Drop assays in the presence of perchlorate of clones overexpressing: (A) pJR12-orf2, E. coli DH10B queF and B. subtilis PY79 queF, and (B) pJR76, pJR76-orf2 and E. coli DH10B yrbC. Cultures were grown overnight at 37°C, drops of 2-fold (A) or 10-fold (B) serial dilutions were plated on LB-Ap containing 125 mM of sodium perchlorate and plates were incubated for 48 h at 37°C. E. coli DH10B bearing empty pSKII+ (pBlueScript II SK +) vector was used as a negative control.

FIGURE 4

UV-B resistance test by drop assays of the individual predicted ORFs involved in perchlorate resistance and their complete clones. Cultures were grown overnight at 37°C, drops of 4-fold serial dilutions were plated on LB-Ap and plates were incubated for 24 h after exposure to 20 s of UV-B (312 nm) radiation at 2 W m^–2.

FIGURE 5

4-NQO (4-nitroquinoline-N-oxide) resistance test by drop assays of the individual predicted ORFs involved in perchlorate resistance and their complete clones.
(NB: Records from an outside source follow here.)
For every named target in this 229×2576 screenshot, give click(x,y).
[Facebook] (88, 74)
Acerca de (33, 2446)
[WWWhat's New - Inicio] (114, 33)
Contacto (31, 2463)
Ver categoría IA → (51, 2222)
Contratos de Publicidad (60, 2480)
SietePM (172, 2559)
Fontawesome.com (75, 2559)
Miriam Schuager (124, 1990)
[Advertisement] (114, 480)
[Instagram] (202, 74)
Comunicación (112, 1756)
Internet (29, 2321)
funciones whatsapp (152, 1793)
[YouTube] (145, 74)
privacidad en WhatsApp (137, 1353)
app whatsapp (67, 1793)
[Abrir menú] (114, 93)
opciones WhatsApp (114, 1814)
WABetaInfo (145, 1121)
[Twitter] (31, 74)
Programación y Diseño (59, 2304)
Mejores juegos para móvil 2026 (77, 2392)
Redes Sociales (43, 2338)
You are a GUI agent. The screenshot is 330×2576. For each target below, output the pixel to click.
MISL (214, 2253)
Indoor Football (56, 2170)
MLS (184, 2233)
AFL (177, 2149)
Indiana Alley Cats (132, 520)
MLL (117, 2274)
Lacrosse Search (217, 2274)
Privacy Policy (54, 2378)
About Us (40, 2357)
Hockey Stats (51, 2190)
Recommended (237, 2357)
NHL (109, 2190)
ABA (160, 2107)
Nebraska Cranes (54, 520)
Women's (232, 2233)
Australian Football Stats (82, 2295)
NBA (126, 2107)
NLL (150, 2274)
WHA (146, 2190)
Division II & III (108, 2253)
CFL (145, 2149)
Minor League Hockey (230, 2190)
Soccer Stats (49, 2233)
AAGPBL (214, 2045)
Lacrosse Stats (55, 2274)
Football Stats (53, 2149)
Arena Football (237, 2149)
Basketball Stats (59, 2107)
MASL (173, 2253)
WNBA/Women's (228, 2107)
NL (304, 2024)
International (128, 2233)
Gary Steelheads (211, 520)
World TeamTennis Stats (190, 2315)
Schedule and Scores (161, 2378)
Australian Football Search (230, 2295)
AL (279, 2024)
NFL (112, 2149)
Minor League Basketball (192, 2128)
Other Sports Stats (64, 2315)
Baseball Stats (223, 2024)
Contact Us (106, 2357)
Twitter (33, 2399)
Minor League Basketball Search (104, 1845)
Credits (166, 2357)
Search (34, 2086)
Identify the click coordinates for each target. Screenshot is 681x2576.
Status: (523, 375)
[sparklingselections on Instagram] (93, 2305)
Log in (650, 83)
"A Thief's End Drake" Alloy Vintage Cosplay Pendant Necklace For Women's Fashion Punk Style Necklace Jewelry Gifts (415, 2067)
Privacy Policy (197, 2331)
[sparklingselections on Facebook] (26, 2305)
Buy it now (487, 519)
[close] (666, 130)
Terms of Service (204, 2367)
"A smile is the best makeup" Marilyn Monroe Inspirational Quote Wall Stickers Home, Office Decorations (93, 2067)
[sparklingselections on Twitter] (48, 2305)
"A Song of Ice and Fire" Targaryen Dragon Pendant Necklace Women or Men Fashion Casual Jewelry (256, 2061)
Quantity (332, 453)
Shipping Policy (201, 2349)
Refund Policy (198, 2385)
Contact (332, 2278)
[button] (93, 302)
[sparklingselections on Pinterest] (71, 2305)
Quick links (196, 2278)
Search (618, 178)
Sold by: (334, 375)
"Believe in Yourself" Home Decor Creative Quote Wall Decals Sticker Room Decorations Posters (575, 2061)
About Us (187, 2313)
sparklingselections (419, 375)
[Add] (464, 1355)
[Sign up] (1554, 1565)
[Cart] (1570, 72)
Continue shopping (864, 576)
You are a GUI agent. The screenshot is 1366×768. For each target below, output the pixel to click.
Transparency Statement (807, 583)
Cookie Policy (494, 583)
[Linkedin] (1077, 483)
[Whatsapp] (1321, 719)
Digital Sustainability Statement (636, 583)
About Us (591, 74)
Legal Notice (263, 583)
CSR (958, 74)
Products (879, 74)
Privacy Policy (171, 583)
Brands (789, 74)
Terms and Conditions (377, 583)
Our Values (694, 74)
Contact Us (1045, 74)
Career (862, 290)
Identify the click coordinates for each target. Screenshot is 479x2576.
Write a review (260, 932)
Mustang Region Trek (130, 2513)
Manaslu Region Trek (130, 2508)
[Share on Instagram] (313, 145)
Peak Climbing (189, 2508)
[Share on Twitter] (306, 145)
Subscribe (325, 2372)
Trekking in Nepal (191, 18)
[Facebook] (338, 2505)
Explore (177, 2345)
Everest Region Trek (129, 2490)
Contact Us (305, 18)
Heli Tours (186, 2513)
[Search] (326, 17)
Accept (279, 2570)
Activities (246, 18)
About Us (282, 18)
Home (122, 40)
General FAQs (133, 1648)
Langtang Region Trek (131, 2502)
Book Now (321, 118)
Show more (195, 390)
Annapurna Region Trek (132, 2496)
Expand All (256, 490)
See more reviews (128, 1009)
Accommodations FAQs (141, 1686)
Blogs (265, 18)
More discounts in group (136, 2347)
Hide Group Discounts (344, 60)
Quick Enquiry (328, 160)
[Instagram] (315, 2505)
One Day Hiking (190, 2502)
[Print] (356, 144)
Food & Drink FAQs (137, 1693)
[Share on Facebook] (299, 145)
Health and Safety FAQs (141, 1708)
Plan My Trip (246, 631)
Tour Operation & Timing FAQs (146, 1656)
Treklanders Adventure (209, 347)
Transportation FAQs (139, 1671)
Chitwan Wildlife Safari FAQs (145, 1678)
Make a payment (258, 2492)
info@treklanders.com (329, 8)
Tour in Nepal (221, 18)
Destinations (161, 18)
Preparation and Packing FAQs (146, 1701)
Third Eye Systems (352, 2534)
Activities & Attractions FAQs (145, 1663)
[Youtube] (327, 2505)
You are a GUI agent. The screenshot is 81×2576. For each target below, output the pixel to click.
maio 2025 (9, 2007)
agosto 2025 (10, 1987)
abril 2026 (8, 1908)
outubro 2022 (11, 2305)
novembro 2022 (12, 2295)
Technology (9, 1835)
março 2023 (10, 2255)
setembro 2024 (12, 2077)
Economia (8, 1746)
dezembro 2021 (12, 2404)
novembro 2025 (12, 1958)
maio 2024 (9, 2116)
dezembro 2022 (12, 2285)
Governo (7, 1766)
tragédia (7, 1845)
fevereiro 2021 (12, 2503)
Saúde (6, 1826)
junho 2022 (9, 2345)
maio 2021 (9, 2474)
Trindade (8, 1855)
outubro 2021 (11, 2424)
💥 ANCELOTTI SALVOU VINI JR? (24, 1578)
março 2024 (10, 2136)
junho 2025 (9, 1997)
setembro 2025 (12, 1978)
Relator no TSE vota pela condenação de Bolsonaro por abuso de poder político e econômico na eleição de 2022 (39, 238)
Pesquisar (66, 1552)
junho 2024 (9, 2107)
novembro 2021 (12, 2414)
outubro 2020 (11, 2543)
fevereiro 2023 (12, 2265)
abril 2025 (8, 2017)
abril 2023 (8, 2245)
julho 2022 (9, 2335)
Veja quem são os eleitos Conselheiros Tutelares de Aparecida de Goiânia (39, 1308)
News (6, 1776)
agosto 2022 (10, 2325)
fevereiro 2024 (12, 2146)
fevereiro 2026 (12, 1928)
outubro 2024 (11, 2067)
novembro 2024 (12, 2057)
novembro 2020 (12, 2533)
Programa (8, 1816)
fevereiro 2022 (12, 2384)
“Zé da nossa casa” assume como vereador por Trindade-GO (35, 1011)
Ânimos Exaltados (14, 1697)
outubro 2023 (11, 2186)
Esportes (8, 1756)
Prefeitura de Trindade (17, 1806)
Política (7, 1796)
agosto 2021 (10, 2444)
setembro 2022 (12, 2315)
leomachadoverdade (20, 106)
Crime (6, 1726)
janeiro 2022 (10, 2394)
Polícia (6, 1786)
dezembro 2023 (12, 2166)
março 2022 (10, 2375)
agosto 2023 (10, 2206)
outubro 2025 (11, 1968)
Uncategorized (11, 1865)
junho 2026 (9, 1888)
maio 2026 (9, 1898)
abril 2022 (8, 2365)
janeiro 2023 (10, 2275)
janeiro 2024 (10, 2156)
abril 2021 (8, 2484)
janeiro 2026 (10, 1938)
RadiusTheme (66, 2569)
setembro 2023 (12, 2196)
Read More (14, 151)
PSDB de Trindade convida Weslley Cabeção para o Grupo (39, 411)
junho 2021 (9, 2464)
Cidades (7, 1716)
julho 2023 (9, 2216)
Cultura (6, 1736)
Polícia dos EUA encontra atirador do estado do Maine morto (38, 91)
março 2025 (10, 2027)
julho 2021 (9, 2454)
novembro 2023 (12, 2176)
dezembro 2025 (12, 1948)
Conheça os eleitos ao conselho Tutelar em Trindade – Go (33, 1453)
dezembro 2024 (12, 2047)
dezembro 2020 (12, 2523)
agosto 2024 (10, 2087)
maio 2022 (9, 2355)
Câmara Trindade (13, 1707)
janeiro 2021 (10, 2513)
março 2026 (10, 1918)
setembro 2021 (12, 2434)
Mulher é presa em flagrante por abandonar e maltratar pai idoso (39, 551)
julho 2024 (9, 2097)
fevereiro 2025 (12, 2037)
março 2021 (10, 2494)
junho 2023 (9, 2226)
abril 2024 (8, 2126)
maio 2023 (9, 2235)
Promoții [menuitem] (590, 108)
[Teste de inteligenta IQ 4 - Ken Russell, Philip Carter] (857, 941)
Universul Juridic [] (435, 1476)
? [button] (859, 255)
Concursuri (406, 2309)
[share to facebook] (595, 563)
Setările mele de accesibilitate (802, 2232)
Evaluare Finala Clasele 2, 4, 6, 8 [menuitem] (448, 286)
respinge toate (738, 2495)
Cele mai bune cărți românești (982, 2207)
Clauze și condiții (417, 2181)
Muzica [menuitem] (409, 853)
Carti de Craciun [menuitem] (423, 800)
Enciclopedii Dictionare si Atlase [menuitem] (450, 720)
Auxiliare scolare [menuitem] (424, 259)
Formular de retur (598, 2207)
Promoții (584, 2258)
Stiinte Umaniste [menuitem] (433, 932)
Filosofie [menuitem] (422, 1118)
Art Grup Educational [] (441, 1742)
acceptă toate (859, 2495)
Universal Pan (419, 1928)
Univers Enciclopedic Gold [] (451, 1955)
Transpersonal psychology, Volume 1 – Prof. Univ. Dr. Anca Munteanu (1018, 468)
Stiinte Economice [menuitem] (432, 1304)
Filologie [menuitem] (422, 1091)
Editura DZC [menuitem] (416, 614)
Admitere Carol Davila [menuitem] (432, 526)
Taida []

Cultures were grown overnight at 37°C, drops of 4-fold serial dilutions were plated on LB-Ap supplemented with 0.2 μM 4-NQO and plates were incubated for 48 h at 37°C.

FIGURE 6

Hydrogen peroxide resistance test by drop assays of the individual predicted ORFs involved in perchlorate resistance and their complete clones. Cultures were grown overnight at 37°C, drops of 2-fold serial dilutions were plated on LB-Ap supplemented with 1 mM H₂O₂ and plates were incubated for 24 h at 37°C.